Sure enough, three members of a Mexican drug cartel show up to retrieve the money, and they menace Jann and Cricket when they find out that the dimwitted couple spent it all. The leader of this trio of enforcers is named Diego (played by Arturo Castro), who reluctantly lets Jann and Cricket talk him into watching their HRTV audition video to get his feedback.

He actually likes what he sees, but Diego and his henchmen still kidnap Jann and Cricket to take them to Mexico and murder them. Just as Jann and Cricket are about to be killed and buried in their already-dug graves, Diego announces that he’s changed his mind. He tells Cricket and Jann that he’ll let them live if they “pay back” the amount of the stolen cash by doing free renovations for his home.

Diego is so pleased with the renovations that he recommends Jann and Cricket for home renovations to other members of the drug cartel. Among these “clients” are Diego’s boss Rumualdo (played by Andy Garcia) and Rumualdo’s  wife Fidelia (played by Eva Longoria), who live in a lavish mansion. And that’s what happens during the most of the story.

How long will Cricket and Jann be stuck in Mexico paying off their debt? And will they be able to submit their HRTV audition video in time? Those questions are answered in “Flipped,” which goes downhill about halfway through the story when the “fish out of water” concept starts to wear very thin. There’s a cringeworthy scene of Rumualdo and Jann singing a cover version of Sonny Curtis’ “Love Is All Around” (also known as the theme to “The Mary Tyler Moore Show”) at the quinceañera of Rumualdo and Fidelia’s daughter.

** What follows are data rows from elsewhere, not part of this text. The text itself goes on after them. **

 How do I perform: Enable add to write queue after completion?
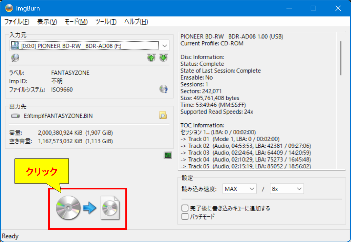click(x=185, y=208)
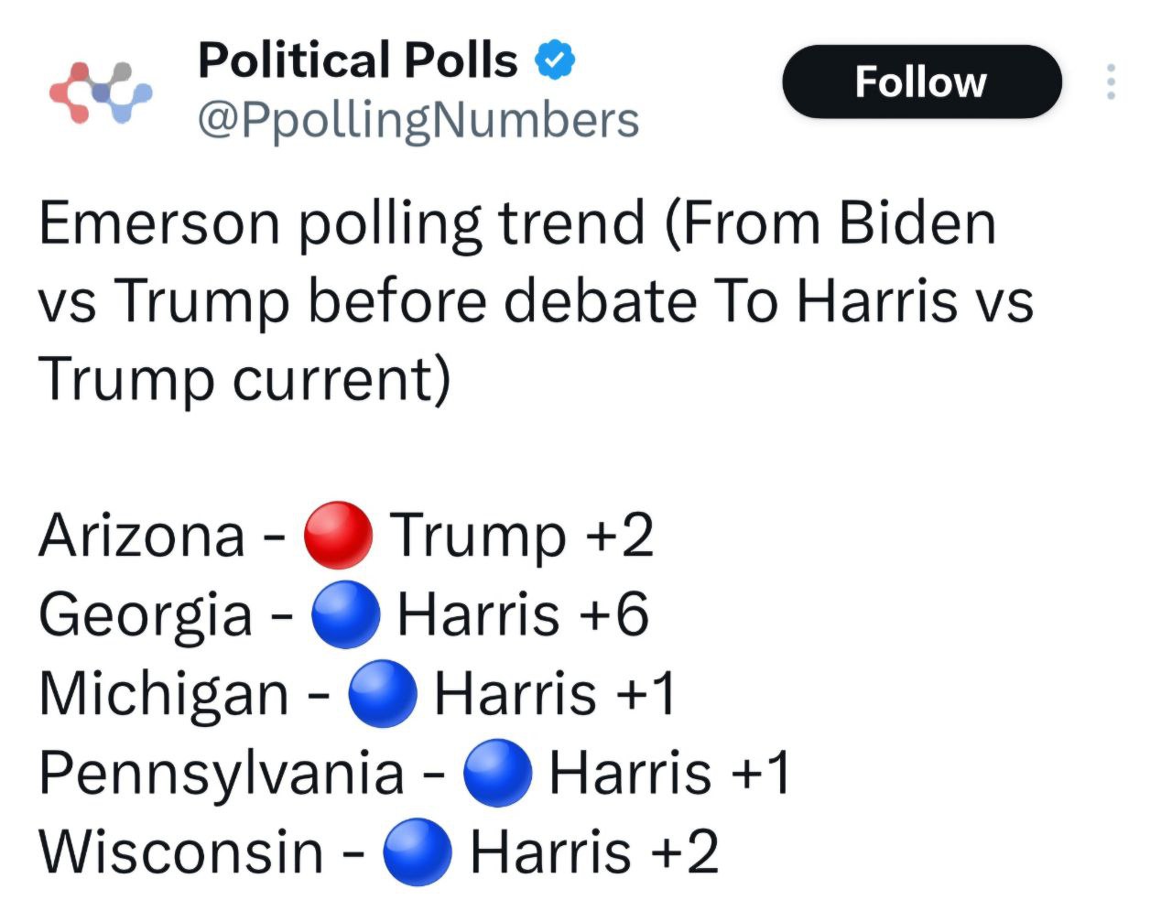This screenshot has height=922, width=1172.
Task: Click the Political Polls display name
Action: click(x=358, y=60)
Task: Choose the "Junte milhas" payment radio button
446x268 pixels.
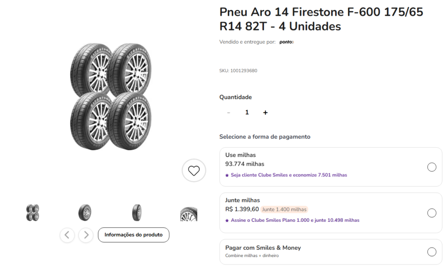Action: click(x=432, y=213)
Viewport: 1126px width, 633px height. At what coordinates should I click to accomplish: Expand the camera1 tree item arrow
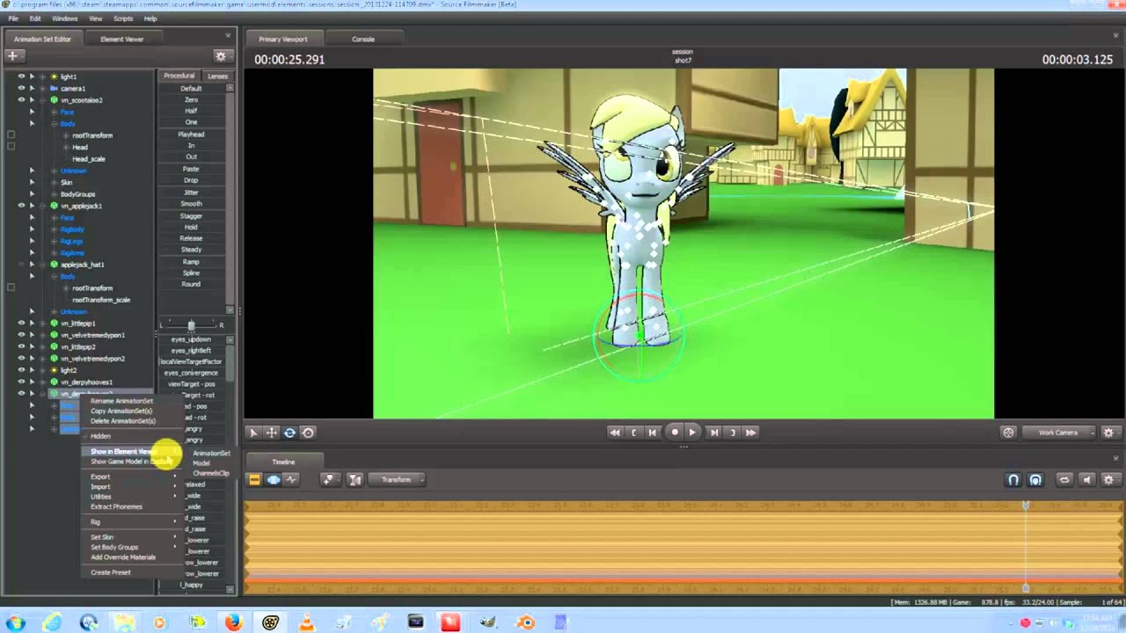click(32, 89)
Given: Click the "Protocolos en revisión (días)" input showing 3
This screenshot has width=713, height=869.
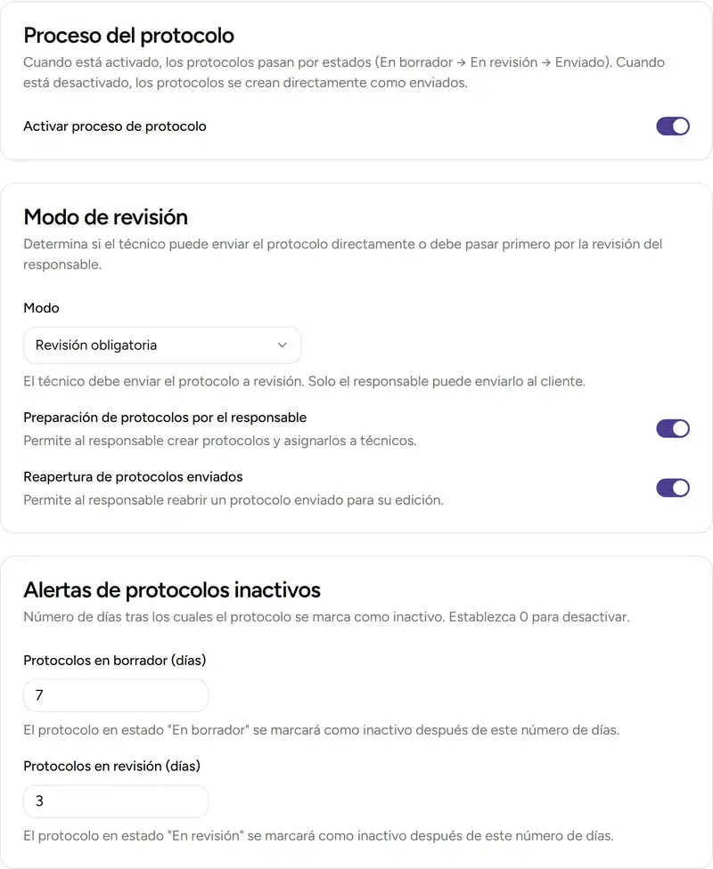Looking at the screenshot, I should point(115,801).
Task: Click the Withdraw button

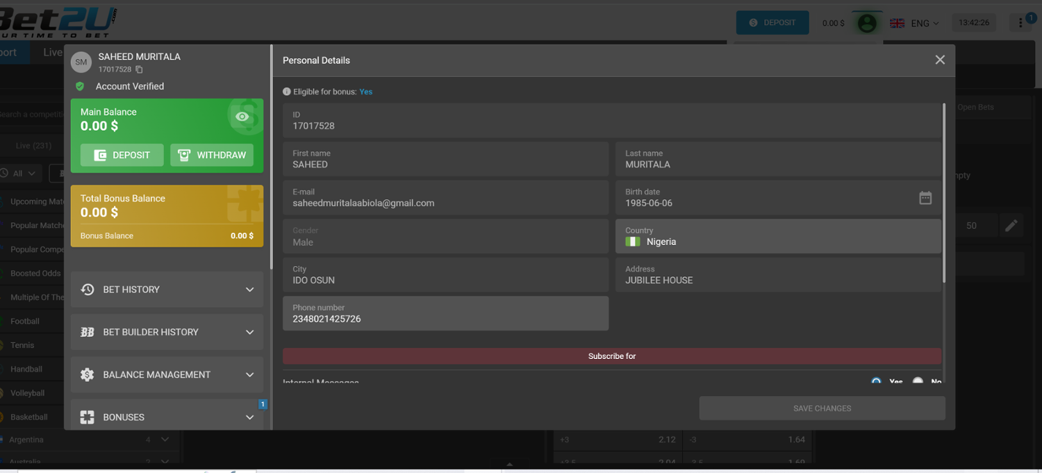Action: click(x=212, y=155)

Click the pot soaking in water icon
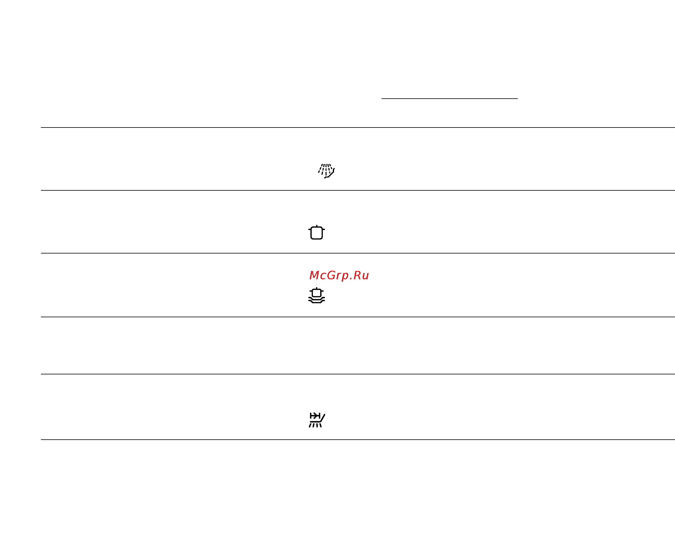coord(316,295)
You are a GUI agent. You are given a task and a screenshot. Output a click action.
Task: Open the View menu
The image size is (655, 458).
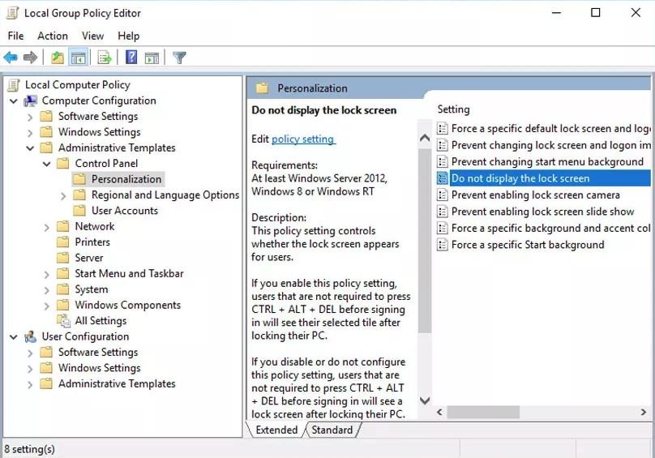[x=92, y=36]
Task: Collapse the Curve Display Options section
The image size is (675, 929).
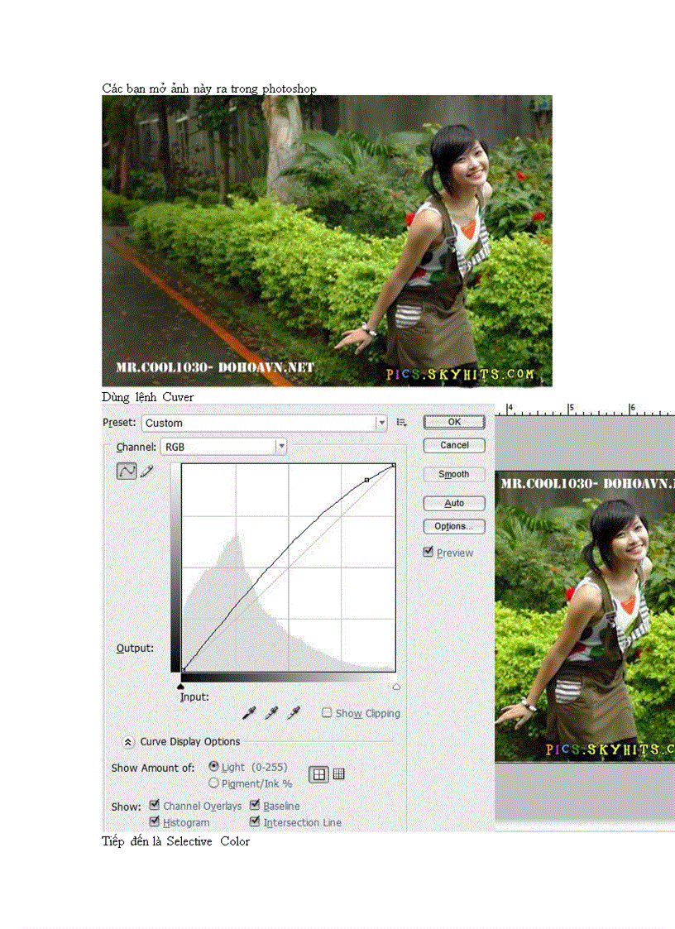Action: (x=128, y=741)
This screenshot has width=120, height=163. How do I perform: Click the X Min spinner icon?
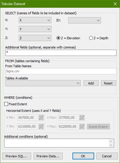click(41, 117)
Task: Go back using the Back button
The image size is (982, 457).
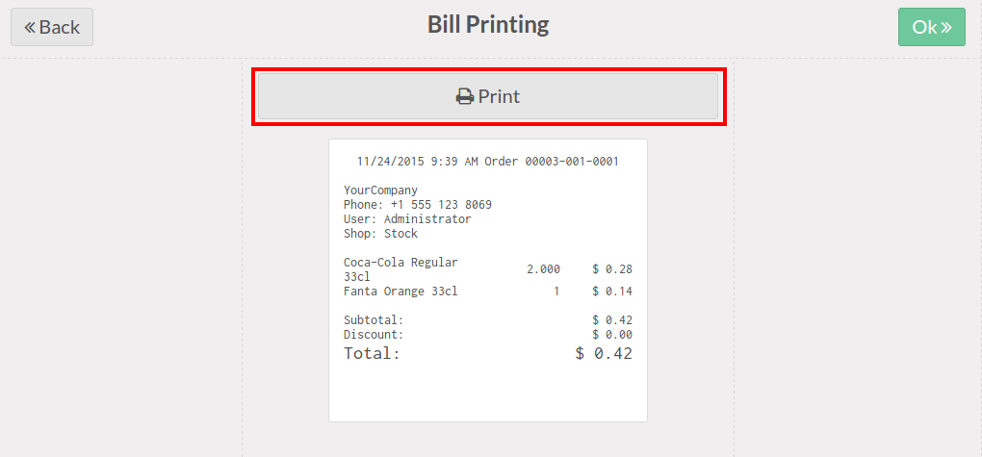Action: (x=52, y=27)
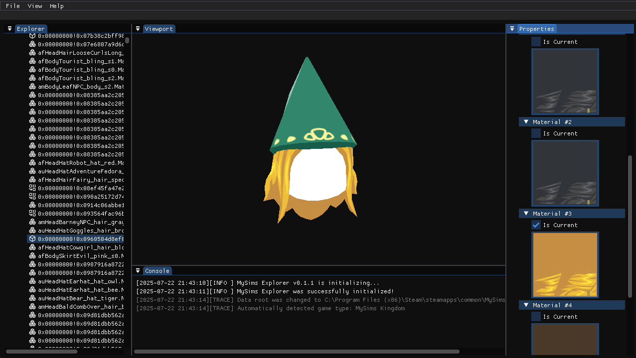This screenshot has width=636, height=358.
Task: Open the View menu
Action: coord(34,5)
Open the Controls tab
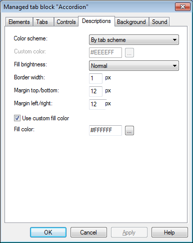193x243 pixels. tap(66, 22)
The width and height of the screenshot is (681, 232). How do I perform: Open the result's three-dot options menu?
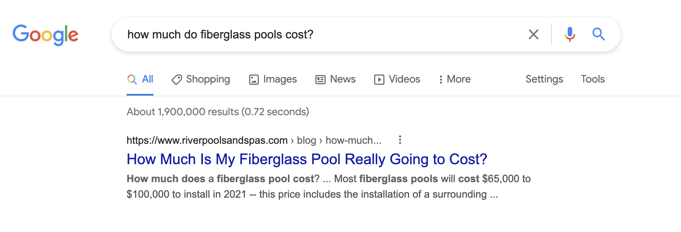pyautogui.click(x=400, y=140)
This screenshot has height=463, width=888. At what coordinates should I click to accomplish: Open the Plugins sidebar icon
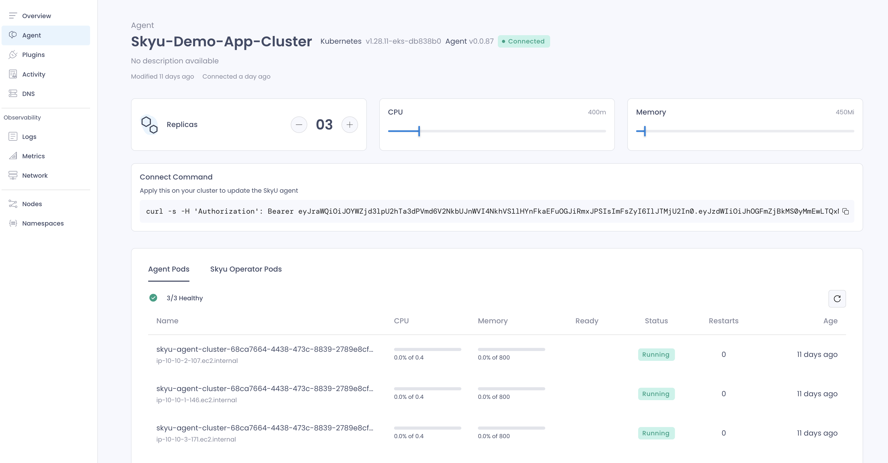click(13, 54)
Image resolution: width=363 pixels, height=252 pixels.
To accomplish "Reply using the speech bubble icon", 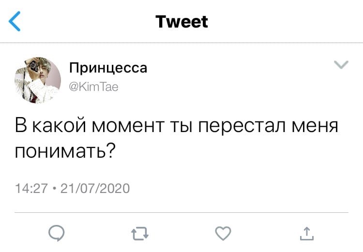I will [57, 233].
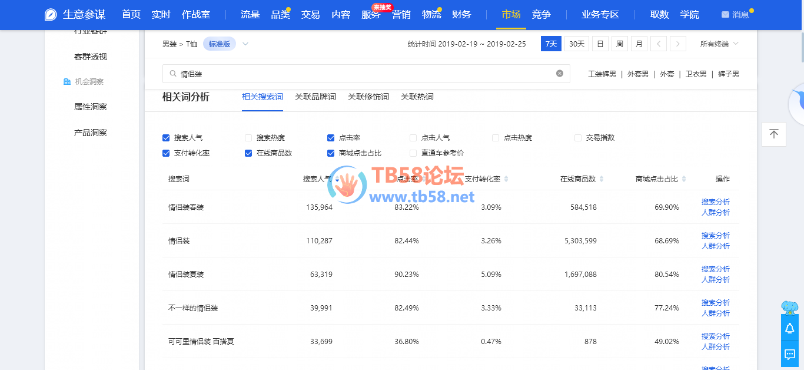This screenshot has width=804, height=370.
Task: Clear the search box with the X icon
Action: point(560,74)
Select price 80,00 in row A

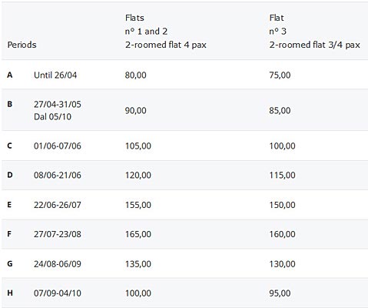pyautogui.click(x=136, y=75)
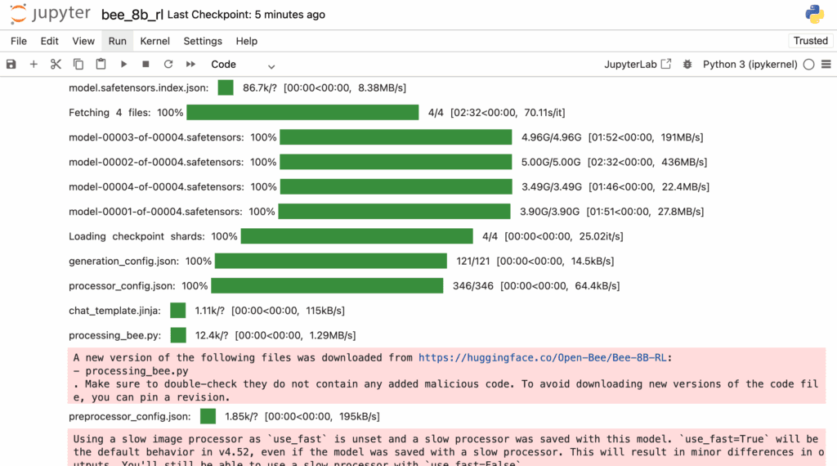Insert a cell with the plus icon

click(x=34, y=65)
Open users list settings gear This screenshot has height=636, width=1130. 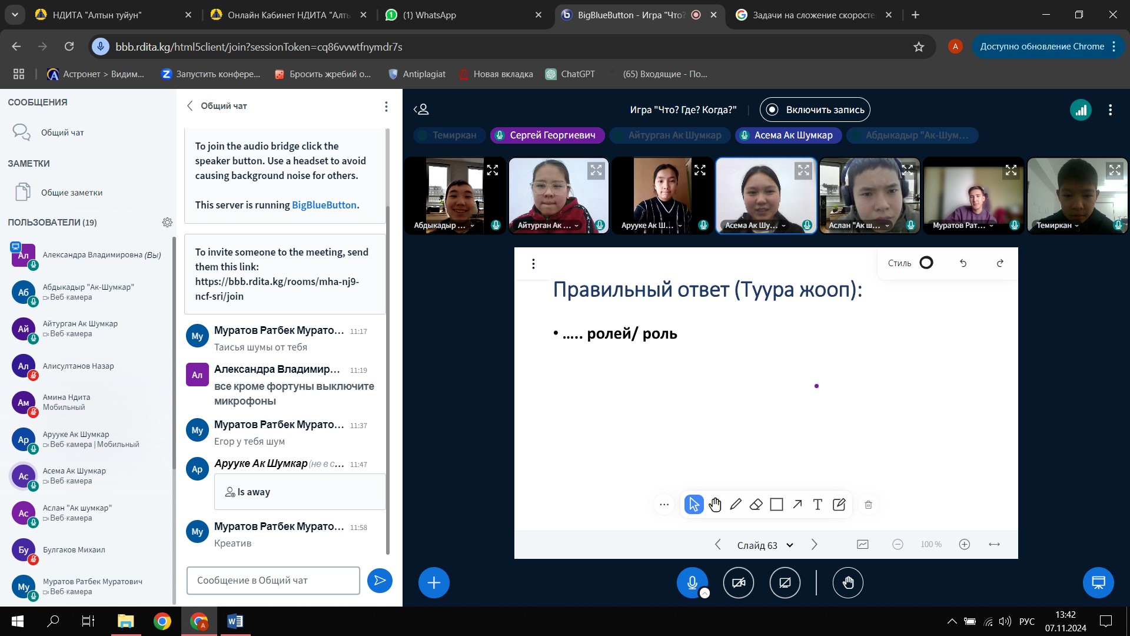coord(167,223)
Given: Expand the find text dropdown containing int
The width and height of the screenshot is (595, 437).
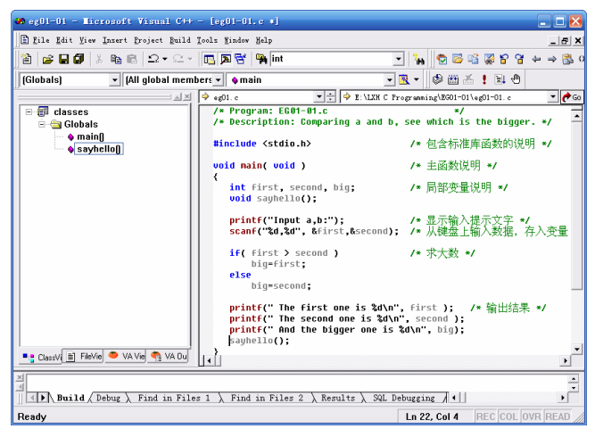Looking at the screenshot, I should pos(399,60).
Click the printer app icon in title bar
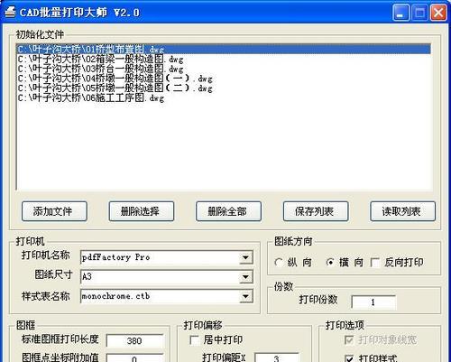451x362 pixels. tap(10, 13)
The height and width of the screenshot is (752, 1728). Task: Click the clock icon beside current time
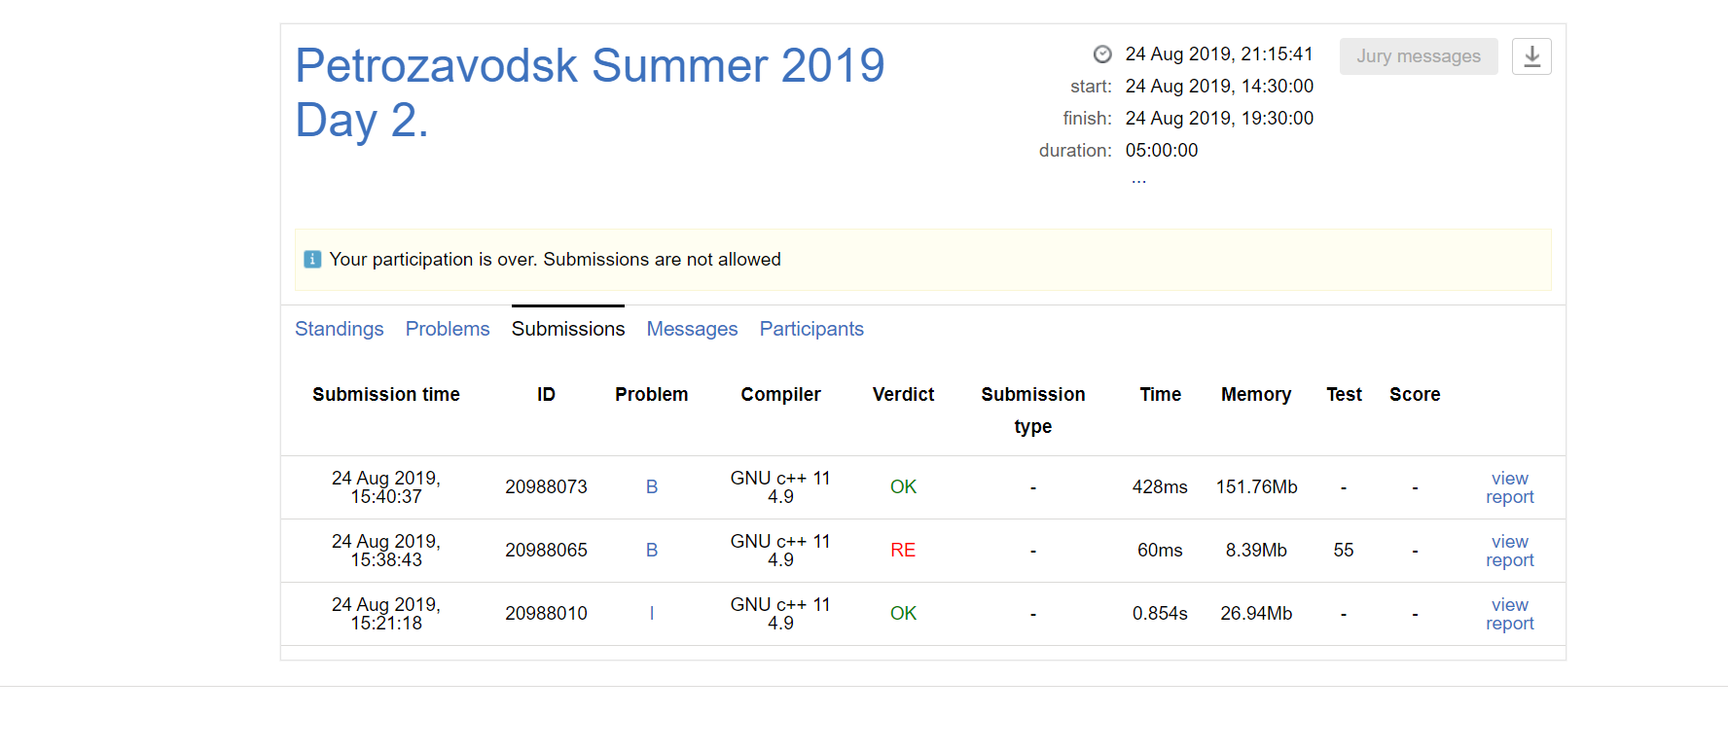pos(1102,54)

Castro’s comedic performance as Diego is actually one of the best things about “Flipped,” but he doesn’t get nearly as much screen time as he deserves. Diego comes across as a tough guy, but then he’ll make off-the-cuff remarks that reveal another side to him, such as when he laments that people don’t show enough respect to Pottery Barn.

Forte has made a career out of playing tone-deaf dolts, so there’s nothing really new that he does here as Jann. Olson’s Cricket character (who’s the more dominant and aggressive partner in the marriage) has some standout comedic moments, but she becomes more of a shrieking shrew as the story keeps going.

Garcia and Longoria have characters that are written in a very hollow and generic way, so ultimately their talents are underused in “Flipped.” And some people might be offended that “Flipped” panders to negative stereotypes of Mexicans as drug dealers. (Almost all of the Latino people cast in “Flipped” are criminals or connected in some way to the illegal drug trade.) But regardless of the race or ethnicity of the criminals in the story, “Flipped”  comes across as an idea that should have been a 15-minute skit instead stretched into an 80-minute comedy that wears out its welcome.

Quibi premiered the first three chapters of the 11-chapter “Flipped” on April 6, 2020.